GOAL OF THE EXERCISE:
What is needed is each line of the data below that holds the string "search".

--- RECORDS FOR THE TASK Enclosed Below ---

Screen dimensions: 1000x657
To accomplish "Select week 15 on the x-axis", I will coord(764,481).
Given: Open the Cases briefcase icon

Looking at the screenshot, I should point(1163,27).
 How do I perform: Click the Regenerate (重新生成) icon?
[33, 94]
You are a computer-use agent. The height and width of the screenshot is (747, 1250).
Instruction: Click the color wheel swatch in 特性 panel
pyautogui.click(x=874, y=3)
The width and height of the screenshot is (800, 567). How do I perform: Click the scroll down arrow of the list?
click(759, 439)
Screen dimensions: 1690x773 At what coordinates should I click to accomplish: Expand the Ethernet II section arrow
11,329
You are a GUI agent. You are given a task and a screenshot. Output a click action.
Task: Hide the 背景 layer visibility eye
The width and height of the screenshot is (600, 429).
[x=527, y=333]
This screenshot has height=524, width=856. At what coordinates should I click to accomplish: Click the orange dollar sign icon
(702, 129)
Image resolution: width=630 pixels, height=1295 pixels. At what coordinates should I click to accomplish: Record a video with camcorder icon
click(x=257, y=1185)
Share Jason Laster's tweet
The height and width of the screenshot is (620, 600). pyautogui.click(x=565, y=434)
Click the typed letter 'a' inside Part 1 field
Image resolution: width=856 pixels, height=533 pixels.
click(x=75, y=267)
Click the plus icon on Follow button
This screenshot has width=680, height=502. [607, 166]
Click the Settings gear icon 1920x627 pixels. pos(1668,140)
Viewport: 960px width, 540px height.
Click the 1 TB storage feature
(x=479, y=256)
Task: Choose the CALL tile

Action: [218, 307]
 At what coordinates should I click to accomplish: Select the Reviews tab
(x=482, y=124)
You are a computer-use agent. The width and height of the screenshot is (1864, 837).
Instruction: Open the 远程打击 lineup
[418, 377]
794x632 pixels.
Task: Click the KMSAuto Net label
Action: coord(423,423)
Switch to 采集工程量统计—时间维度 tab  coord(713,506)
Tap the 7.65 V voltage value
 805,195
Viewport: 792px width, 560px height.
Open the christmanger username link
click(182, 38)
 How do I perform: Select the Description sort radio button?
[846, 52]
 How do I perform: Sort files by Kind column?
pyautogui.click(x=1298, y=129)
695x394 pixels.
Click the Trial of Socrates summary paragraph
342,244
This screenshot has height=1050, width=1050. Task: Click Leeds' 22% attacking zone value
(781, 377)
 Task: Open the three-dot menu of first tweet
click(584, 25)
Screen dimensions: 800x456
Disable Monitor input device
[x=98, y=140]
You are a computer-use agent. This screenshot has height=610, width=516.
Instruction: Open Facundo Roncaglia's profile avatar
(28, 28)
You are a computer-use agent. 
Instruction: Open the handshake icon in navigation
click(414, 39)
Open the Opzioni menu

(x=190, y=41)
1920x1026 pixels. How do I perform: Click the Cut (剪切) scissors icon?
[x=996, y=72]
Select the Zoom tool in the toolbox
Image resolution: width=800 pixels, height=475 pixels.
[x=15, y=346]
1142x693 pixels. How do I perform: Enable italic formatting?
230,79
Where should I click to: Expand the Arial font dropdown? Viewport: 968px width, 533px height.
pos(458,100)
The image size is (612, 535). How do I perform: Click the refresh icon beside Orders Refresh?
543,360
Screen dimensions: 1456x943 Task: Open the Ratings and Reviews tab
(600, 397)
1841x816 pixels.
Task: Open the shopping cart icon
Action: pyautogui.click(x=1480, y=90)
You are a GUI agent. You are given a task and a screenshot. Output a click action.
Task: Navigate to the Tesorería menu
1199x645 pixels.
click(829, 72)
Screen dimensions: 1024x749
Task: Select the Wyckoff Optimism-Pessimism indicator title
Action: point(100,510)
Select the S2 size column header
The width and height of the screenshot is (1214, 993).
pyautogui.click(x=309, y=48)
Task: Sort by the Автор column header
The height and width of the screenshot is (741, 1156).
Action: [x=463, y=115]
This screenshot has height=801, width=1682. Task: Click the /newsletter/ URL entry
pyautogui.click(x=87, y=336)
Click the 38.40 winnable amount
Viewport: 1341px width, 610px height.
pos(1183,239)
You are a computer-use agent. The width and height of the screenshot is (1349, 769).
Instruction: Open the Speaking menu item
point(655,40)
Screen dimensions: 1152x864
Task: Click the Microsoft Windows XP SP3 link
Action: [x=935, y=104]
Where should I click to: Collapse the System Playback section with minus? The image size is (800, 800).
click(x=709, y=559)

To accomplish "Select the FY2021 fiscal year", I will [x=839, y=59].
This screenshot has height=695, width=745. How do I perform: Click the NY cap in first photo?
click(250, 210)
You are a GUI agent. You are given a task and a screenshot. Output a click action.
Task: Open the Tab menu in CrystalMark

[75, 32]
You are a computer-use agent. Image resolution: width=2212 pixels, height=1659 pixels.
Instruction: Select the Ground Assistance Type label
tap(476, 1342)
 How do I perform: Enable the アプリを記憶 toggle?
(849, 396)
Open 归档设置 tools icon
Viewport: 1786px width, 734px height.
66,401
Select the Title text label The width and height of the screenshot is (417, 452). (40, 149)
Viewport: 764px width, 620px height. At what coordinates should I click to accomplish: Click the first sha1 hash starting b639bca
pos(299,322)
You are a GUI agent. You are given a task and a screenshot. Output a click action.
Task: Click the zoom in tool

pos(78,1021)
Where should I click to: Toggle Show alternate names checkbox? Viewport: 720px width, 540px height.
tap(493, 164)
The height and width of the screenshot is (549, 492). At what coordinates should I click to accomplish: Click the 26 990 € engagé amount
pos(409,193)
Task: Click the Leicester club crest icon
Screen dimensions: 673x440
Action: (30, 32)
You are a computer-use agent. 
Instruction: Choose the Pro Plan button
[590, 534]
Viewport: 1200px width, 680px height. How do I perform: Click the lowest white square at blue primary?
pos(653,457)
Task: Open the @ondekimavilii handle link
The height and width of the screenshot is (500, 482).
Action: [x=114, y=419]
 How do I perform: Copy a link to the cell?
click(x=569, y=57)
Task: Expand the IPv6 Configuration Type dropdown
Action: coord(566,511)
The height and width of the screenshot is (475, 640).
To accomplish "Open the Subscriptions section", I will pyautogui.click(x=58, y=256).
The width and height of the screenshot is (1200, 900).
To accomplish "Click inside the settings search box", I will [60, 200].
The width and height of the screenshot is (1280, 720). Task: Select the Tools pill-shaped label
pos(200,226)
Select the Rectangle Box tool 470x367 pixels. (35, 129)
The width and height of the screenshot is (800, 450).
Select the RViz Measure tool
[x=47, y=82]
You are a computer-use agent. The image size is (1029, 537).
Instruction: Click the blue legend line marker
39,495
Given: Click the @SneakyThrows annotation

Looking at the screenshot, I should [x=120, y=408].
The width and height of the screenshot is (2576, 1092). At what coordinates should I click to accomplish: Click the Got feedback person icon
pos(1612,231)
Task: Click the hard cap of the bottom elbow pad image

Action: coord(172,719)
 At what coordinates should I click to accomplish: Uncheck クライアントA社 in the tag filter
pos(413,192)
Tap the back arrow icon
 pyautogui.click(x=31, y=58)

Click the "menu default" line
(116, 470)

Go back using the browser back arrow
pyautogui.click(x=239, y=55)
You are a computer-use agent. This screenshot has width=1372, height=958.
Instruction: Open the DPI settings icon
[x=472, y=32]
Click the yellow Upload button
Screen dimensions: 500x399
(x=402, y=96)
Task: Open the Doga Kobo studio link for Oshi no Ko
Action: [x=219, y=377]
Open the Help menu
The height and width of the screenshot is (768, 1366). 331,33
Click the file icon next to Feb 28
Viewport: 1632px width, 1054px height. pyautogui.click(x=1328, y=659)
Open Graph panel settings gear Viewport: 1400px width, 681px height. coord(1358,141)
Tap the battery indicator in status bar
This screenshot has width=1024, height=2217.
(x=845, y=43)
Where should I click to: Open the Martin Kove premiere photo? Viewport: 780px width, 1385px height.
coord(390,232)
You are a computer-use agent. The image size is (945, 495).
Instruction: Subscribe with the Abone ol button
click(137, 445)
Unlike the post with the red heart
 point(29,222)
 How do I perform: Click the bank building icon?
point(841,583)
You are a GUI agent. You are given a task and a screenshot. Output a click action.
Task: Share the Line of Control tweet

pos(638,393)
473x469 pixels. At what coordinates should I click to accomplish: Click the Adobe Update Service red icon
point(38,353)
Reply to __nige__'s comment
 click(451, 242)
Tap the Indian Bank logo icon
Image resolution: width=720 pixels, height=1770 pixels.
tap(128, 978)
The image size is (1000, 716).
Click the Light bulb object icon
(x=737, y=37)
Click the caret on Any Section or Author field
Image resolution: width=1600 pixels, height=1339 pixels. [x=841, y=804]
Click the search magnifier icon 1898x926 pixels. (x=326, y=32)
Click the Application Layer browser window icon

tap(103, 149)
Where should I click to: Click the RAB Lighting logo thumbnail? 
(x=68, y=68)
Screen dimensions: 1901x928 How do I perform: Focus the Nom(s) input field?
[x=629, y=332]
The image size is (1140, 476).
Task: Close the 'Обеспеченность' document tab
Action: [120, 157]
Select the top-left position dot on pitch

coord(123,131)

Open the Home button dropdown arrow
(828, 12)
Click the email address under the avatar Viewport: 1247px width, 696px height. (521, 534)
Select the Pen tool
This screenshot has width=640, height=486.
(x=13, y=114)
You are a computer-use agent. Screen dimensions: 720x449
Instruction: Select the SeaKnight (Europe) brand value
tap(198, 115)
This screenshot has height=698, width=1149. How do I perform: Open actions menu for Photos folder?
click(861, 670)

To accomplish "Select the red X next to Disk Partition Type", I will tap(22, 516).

--- End of Enclosed RECORDS FOR THE TASK ---

YOUR SOLUTION:
To accomplish "Click inside the settings search box", I will [60, 200].
Click the search magnifier icon 1898x926 pixels. (x=326, y=32)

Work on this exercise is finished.